▶ **What you have to do**
Before copying, remove every picture, and then repeat all entries below precisely as written.

Data extracted from a collection:
═══

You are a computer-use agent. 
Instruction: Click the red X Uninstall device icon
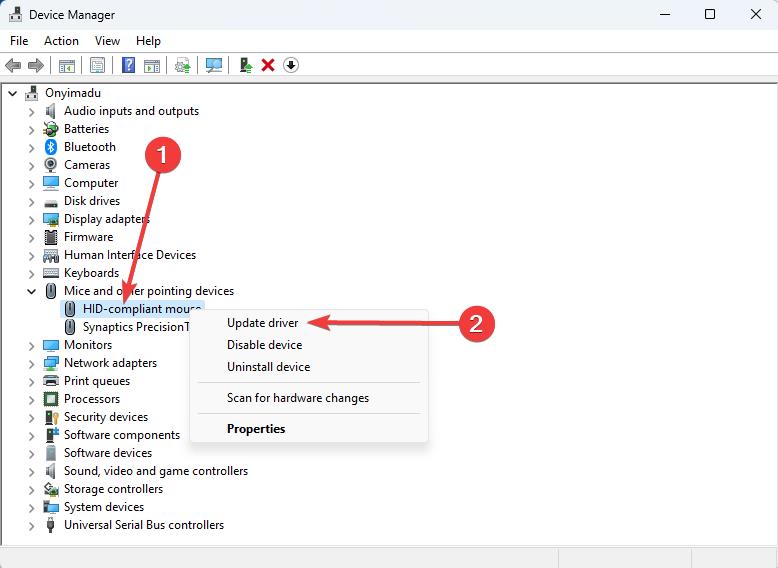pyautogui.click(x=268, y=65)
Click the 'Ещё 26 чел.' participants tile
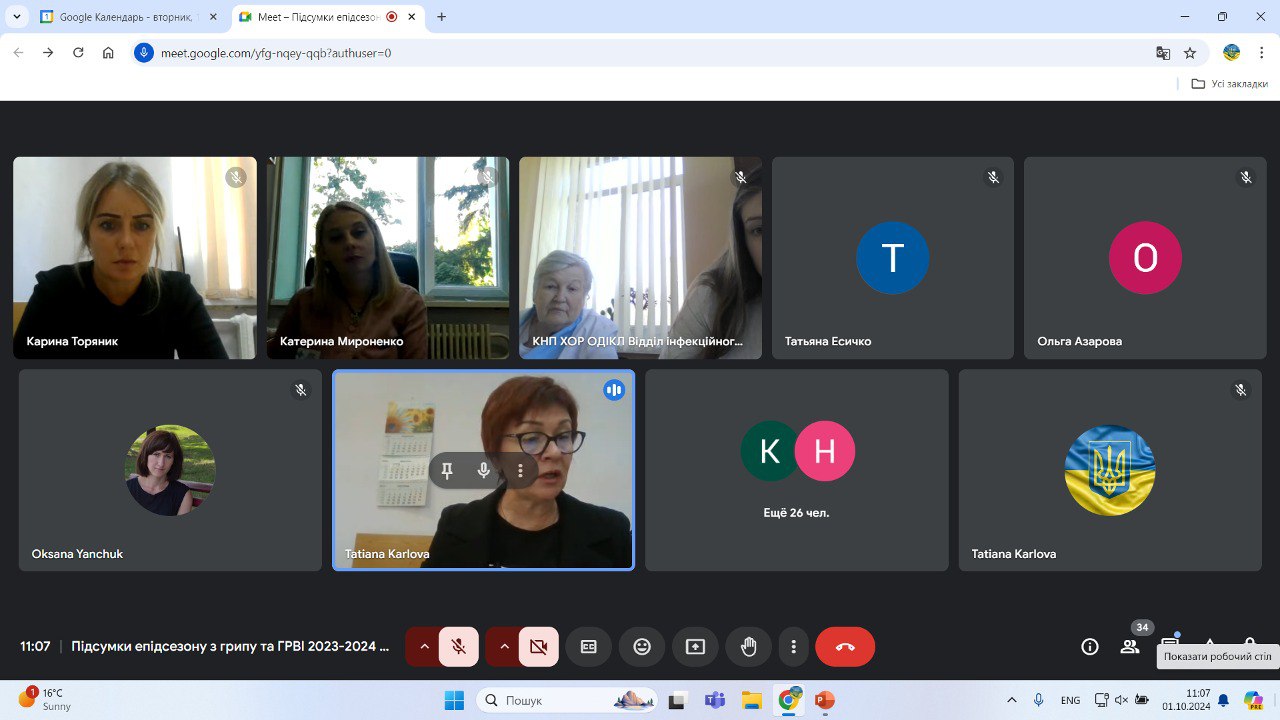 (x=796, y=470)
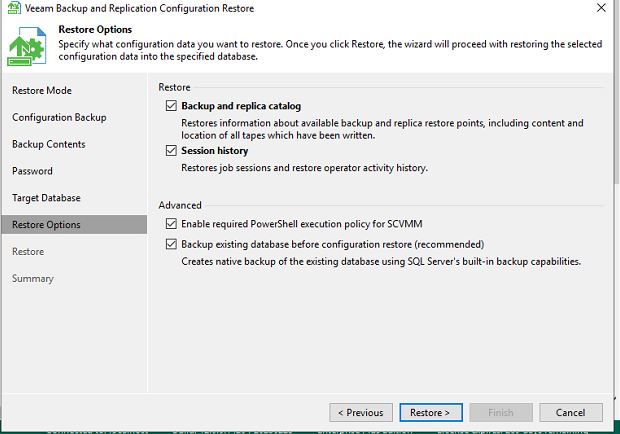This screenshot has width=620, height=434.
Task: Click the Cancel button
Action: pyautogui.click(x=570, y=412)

═══

▶ **Answer to this exercise**
You are a computer-use agent. 
Instruction: Click the red X Uninstall device icon
pyautogui.click(x=268, y=65)
Click the 'Ещё 26 чел.' participants tile
 (x=796, y=470)
This screenshot has width=620, height=434.
Task: Click the Cancel button
Action: pyautogui.click(x=570, y=412)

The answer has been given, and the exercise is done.